However, there are still several significant cultural and technological hurdles for the industry to overcome to allow Gitops to truly hit mainstream adoption at the scale that agile and devops practices have so far.
What is Gitops?
Gitops extends devops primarily by treating infrastructure as code, so that both the application and its underlying infrastructure can be treated as code and stored in a version control system, most likely Git, providing a single source of truth for both dev and ops.
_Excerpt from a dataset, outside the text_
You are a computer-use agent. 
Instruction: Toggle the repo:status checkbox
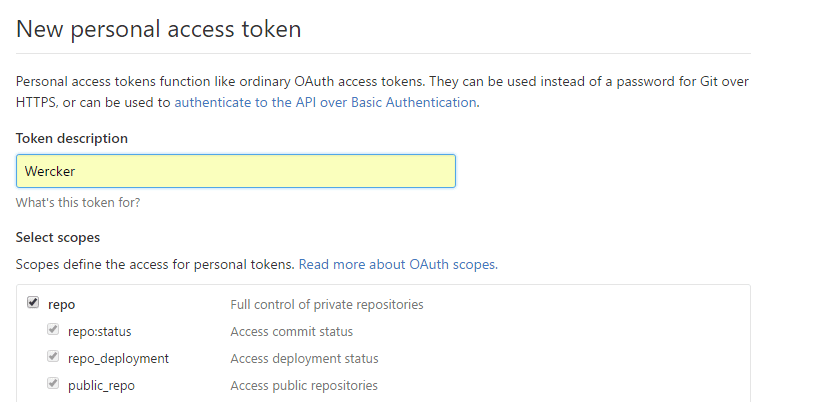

Done right, this allows for all changes to be pushed through declarative code, with a set of automated steps that corrects any deviations from the desired state.
While that all sounds great in theory, among the enterprises known to be dabbling with Gitops practices—companies like Peloton, Volvo, Ticketmaster, and Just Eat Takeaway.com—none were willing to talk to InfoWorld at this stage. “I haven’t talked to any organizations that are rolling out a Gitops initiative, and most of the organizations I speak to probably haven’t even heard of it,” said Jim Mercer, a research director in IDC’s devops solutions practice.
“[Gitops] is still in the early stages of maturity,” said Mukulika Kapas, director of product management for the internal developer platform at fintech firm Intuit, an early Gitops adopter after it acquired the Argo CD creator Applatix in 2018.
Instead, smaller cloud-native organizations are starting to investigate the potential for Gitops to improve their software delivery processes, and larger organizations are most likely looking at Gitops in the pockets where cloud-native practices are more prevalent, like greenfield digital initiatives or research and development centers.
“Smart organizations are asking themselves how to make it so developers aren’t SSHing into servers, creating instances, and making changes in an uncontrolled fashion. That is a problem that Gitops solves,” said James Governor, cofounder of developer-focused analyst firm RedMonk.
Still, despite its promise, Gitops remains on the fringes today. Here are four reasons why Gitops practices have yet to see mainstream adoption, and some...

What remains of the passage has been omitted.